◆ Zadanie A ◆
Jakiego dnia Sąd Okręgowy oddalił odwołanie C. L. według fragmentu strony poniżej?

Od powyższej decyzji odwołanie złożył wnioskodawca C. L., wnosząc o jej zmianę i przyznanie prawa do świadczenia emerytalnego oraz zasądzenie na jego rzecz kosztów zastępstwa procesowego. W ocenie odwołującego się praca laboranta, laboranta - brakarza w laboratorium mieszanek związana była z kontrolą jakości produkcji i polegała na pobieraniu próbek gumowych, przygotowywaniu próbek gumowych do badań przez walcowanie na walcarce i wulkanizacji w prasach, na wykonywaniu wymaganych badań oraz zwalnianiu mieszanek, surowców i klejów do dalszej produkcji. Była ona wykonywana w bardzo ciężkich warunkach, a laboranci narażeni byli na wszelkie czynniki zagrażające zdrowiu jakie występowały na walcowni. Swoją pracę wykonywali bowiem bezpośrednio przy stanowiskach wymienionych w rozporządzeniu Rady Ministrów z 7 lutego 1983 r. w dziale IV pozycja 21 oraz pozycja 40 tj. w ramach produkcji i przetwórstwa wyrobów gumowych, ebonitowych oraz półproduktów i środków pomocniczych do tych wyrobów, produkcji sadzy oraz prac magazynowych, załadunkowych, rozładunkowych, transportu i konfekcjonowania surowców, półproduktów i wyrobów gotowych - pylistych, toksycznych, żrących, parzących, wybuchowych.

Sąd Okręgowy w [...] wyrokiem z 12 maja 2015 r. oddalił odwołanie C. L.

Sąd pierwszej instancji ustalił następujący stan faktyczny. Wnioskodawca urodzony 17 lipca 1954 r. złożył w dniu 10 lipca 2014 r. wniosek o emeryturę w wieku obniżonym. Wnioskodawca pracę w Firmie [...] S.A. w [...] podjął 17 października 1979 r. i zatrudniony tam był do 10 grudnia 2001 r. zajmując stanowiska: ślusarza (od 17 października 1979 r. do 31 sierpnia 1982 r.), walcownika (od 1 września 1982 r. do 1 maja 1985 r.), laboranta (od 2 maja 1985 r. do 30 kwietnia 1986 r.), laboranta – brakarza (od 1 maja 1986 r. do 28 lutego 1989 r.), laboranta (od 1 marca 1989 r. do 11 października 1996 r.) i walcownika (od 12 października 1996 r. do 10 grudnia 2001 r.). Jako laborant i laborant - brakarz wnioskodawca pracował w laboratorium w pionie produkcyjnym na wydziale walcowni. Laboratorium było pomieszczeniem wydzielonym, usytuowanym na hali i znajdował się w nim sprzęt kontrolno - pomiarowy w tym walcarki, prasy. Główną funkcją laboratorium było badanie i zwalnianie do dalszej produkcji surowców, przedmieszek, mieszanek, klejów. Laboranci pobierali próbki bezpośrednio z hali gdzie miała miejsce produkcja i przetwórstwo wyrobów gumowych przenosili je do laboratorium, opisywali, a następnie próbki te poddawane były kontroli. Sprawdzano właściwości mieszanek gumy, lepkości i sprężystości mieszanki kauczukowej. Laboratorium pracowało w systemie ciągłym. Warunki pracy laboratorium były trudne, panował tam hałas, zapylenie z sadzy, tlenku cynku i siarki, wyziewy wulkanizacyjne. Laboranci mieli robocze ubrania, otrzymywali dodatki za pracę w warunkach szkodliwych oraz posiłki regeneracyjne. Dalej Sąd Okręgowy ustalił, że badania mieszanek, przedmieszek, pomiary, analizy, dokumentowanie wyników odbywały się w laboratorium, a nie na produkcji. Przy badaniach niewątpliwie uwalniały się opary i występowała wysoka temperatura, w której przebiegał proces wulkanizacji. Niemniej jednak czynniki te występowały w zdecydowanie mniejszym stężeniu i na mniejszą skalę niż na bezpośredniej produkcji. Ilość materiałów wywołujących ewentualne szkodliwe czynniki również była nieporównywalna, podobnie stopień natężenia hałasu urządzeń, zapylenia czy wibracji był zdecydowanie większy na hali przy trwającej produkcji.

◆ Rekordy danych ◆

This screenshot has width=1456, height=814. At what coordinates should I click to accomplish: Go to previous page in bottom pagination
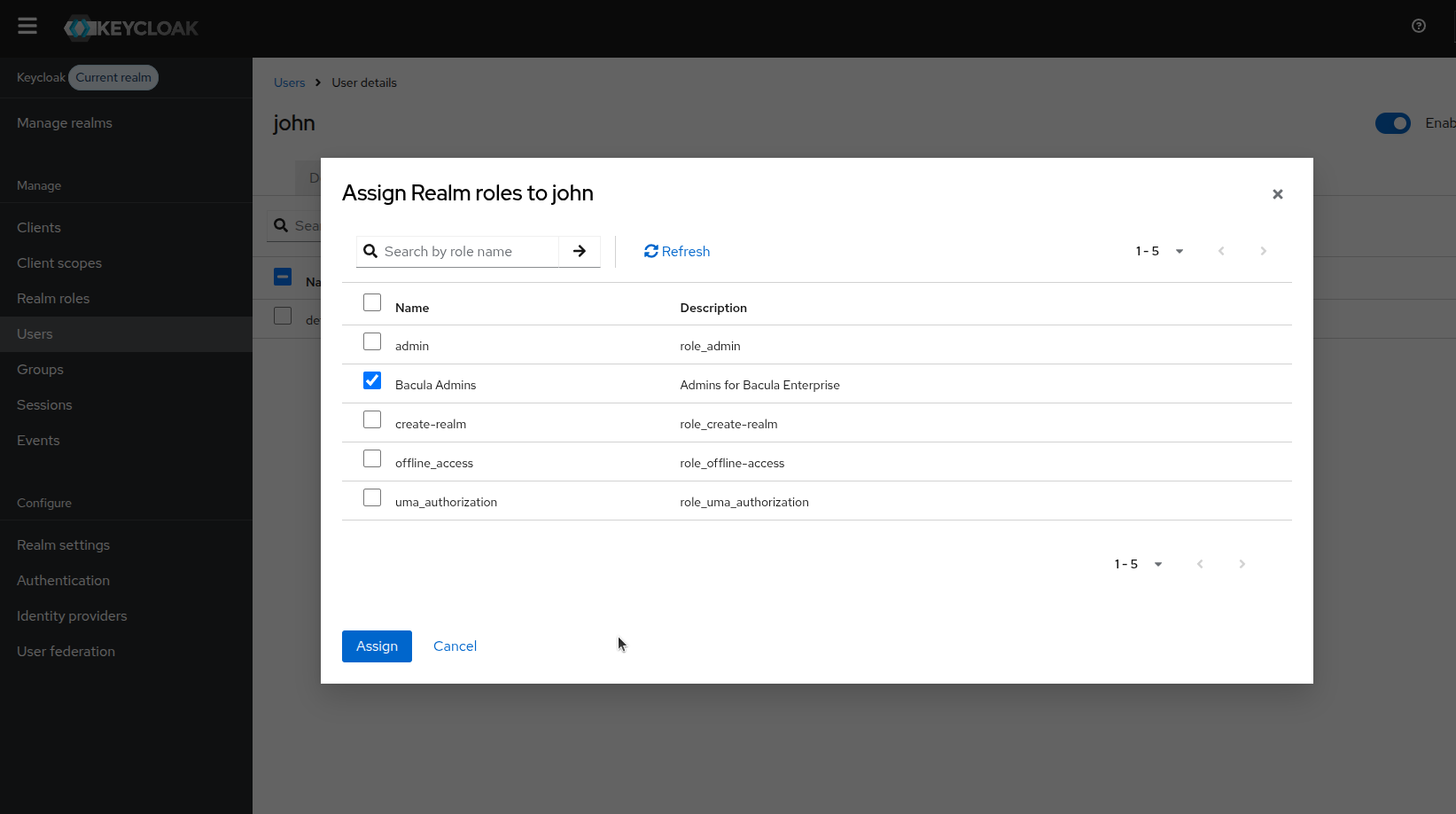[x=1200, y=564]
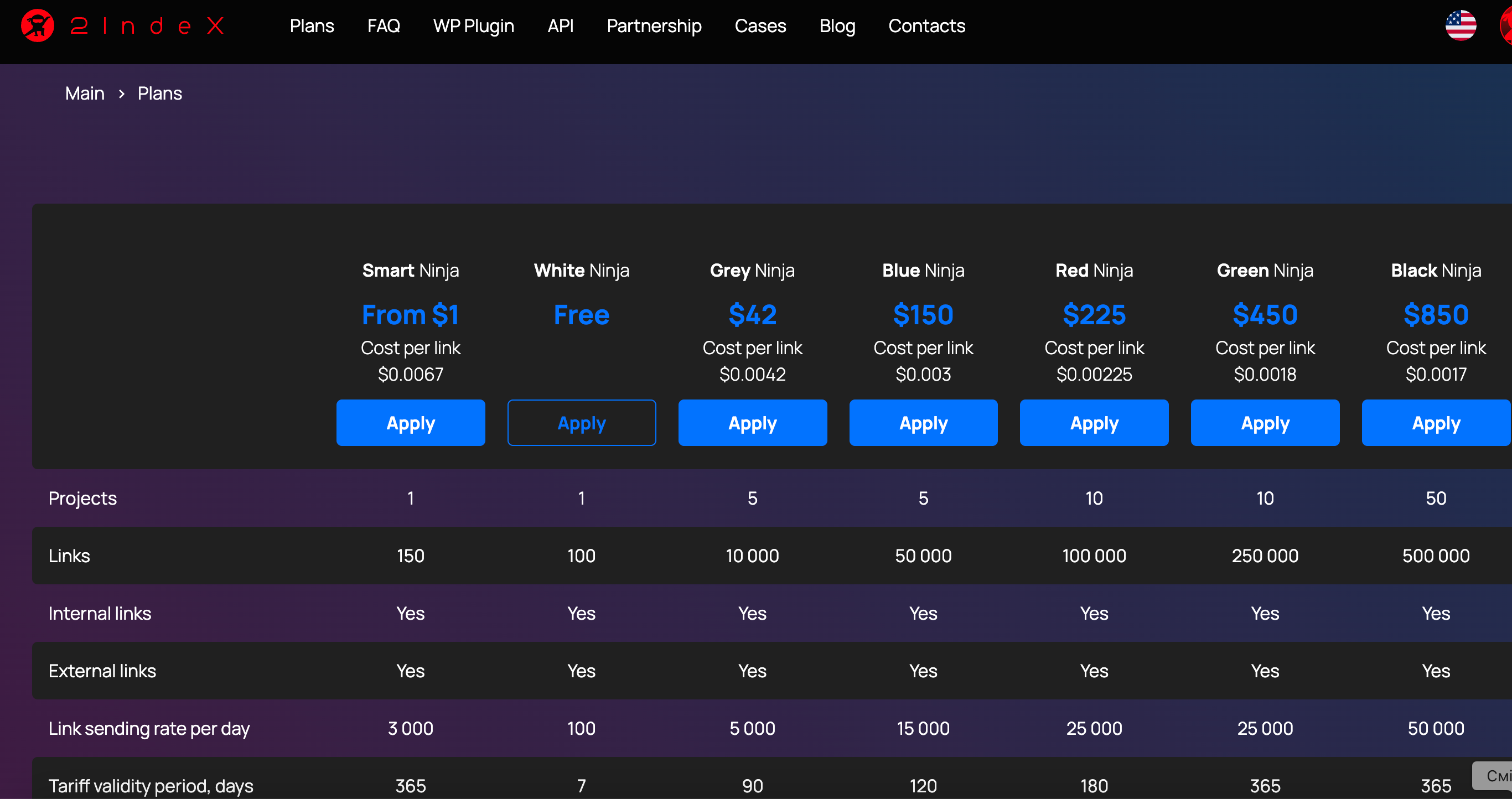
Task: Go to the Contacts page
Action: click(926, 26)
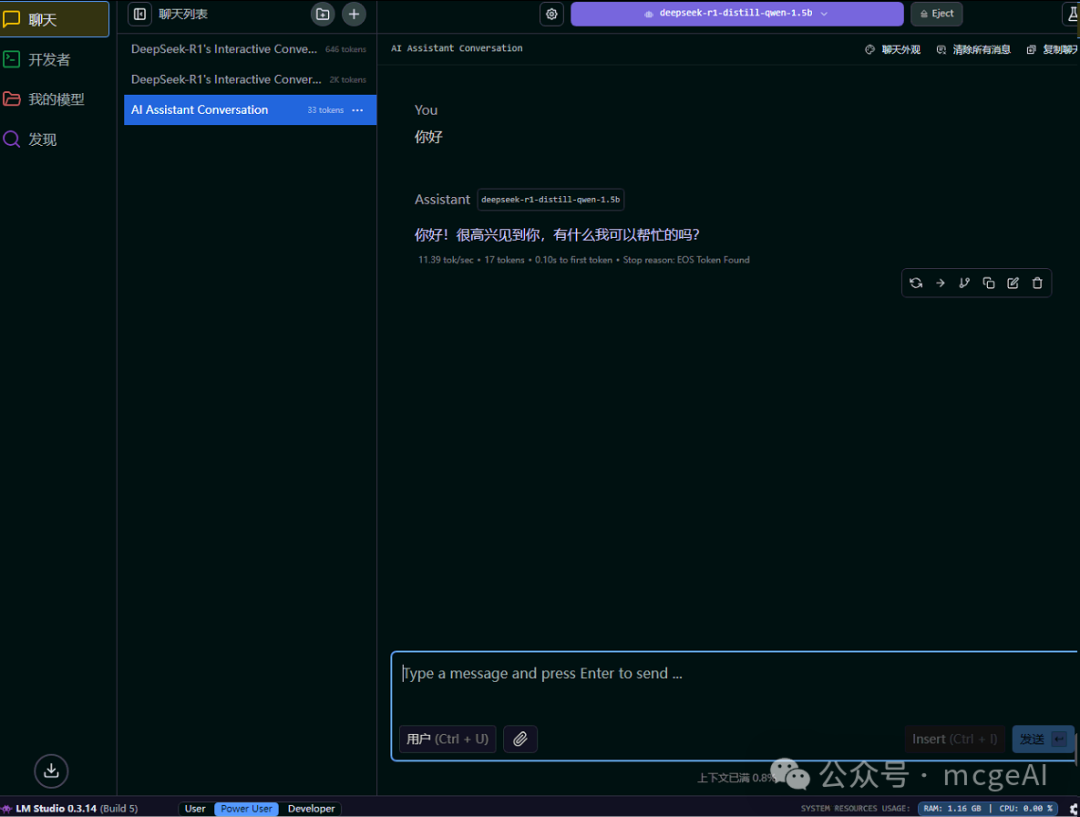This screenshot has width=1080, height=817.
Task: Regenerate the assistant's response
Action: [915, 283]
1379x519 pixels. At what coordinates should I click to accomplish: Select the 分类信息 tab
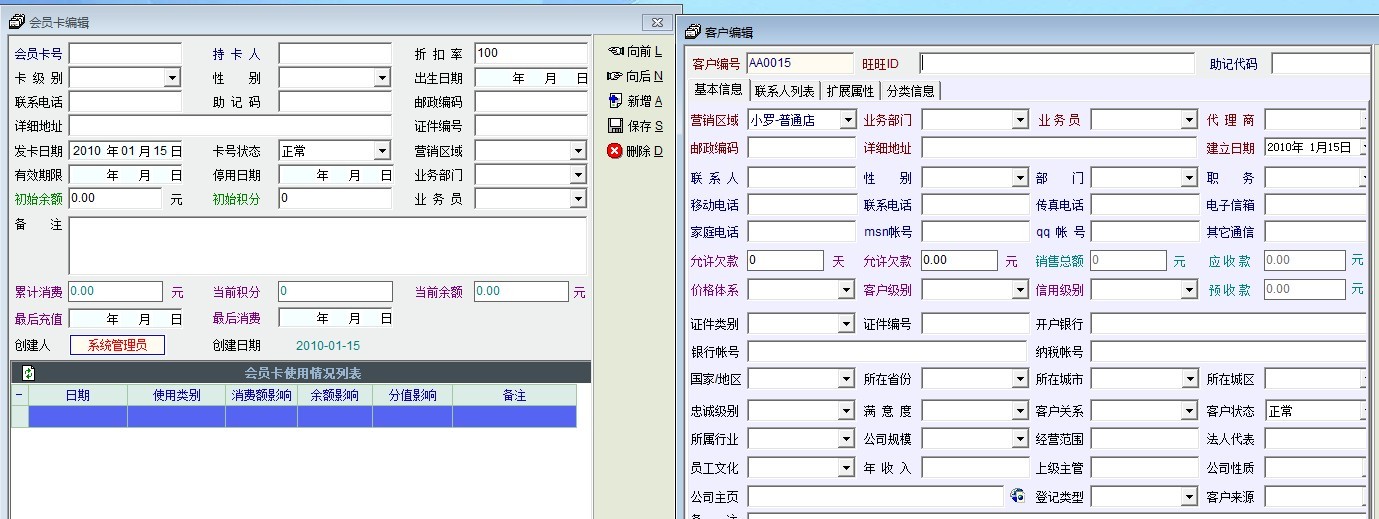click(x=910, y=91)
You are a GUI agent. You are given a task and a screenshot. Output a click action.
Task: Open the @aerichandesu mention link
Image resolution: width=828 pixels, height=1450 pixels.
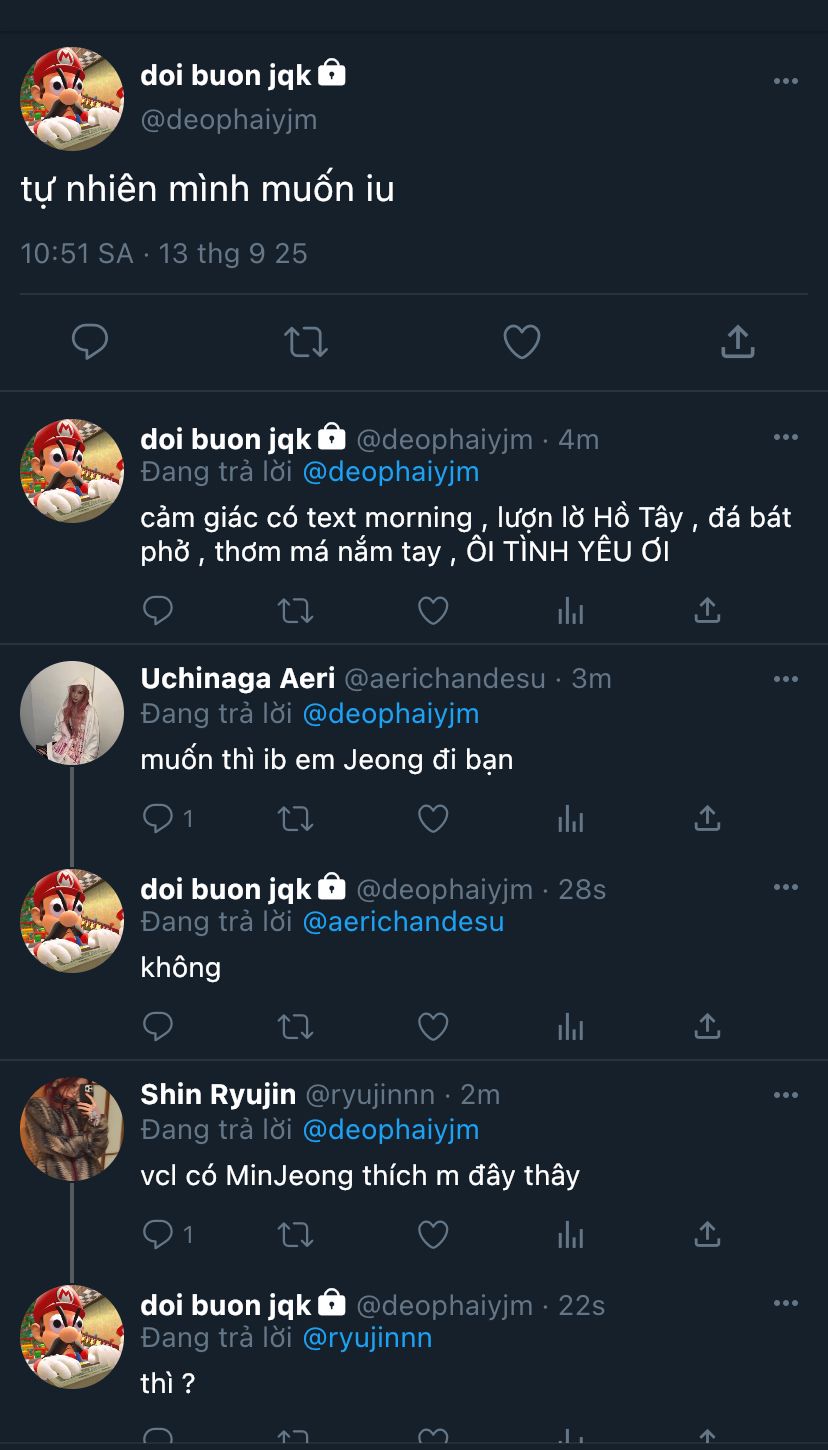(403, 921)
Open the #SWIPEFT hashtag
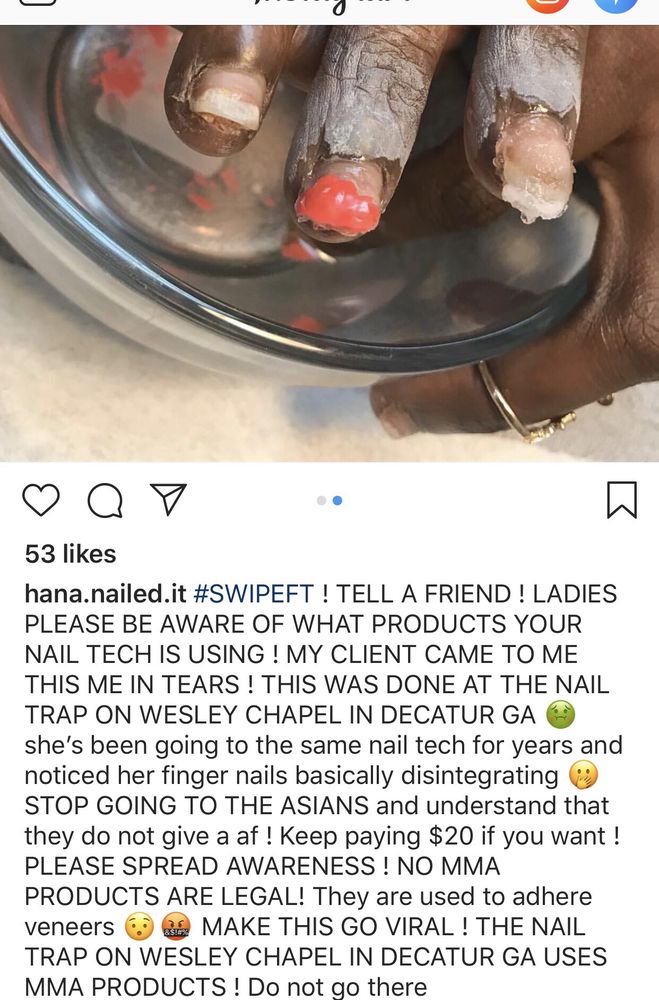This screenshot has width=659, height=1000. coord(253,594)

◆ Zadanie B ◆
Proszę sformatować jako tabelę Markdown wiersze rekordów powyżej, zaczynając od pierwszego wiersza rekordów i kończąc na wierszu zawierającym „click(x=910, y=91)”. Użyj kolumn Nr (numer wiersza) i Wiersz, pomiń puste wiersze i nie umieszczaj obrazów w odpowiedzi.

◆ Rozwiązanie A ◆
12 maja 2015 r.

◆ Rozwiązanie B ◆
| Nr | Wiersz |
|---|---|
| 1 | This screenshot has width=1456, height=814. At what coordinates should I click to accomplish: Go to previous page in bottom pagination |
| 2 | [x=1200, y=564] |
| 3 | Task: Go to the Contacts page |
| 4 | Action: click(926, 26) |
| 5 | This screenshot has width=1080, height=817. |
| 6 | Task: Regenerate the assistant's response |
| 7 | Action: [915, 283] |
| 8 | 1379x519 pixels. At what coordinates should I click to accomplish: Select the 分类信息 tab |
| 9 | click(x=910, y=91) |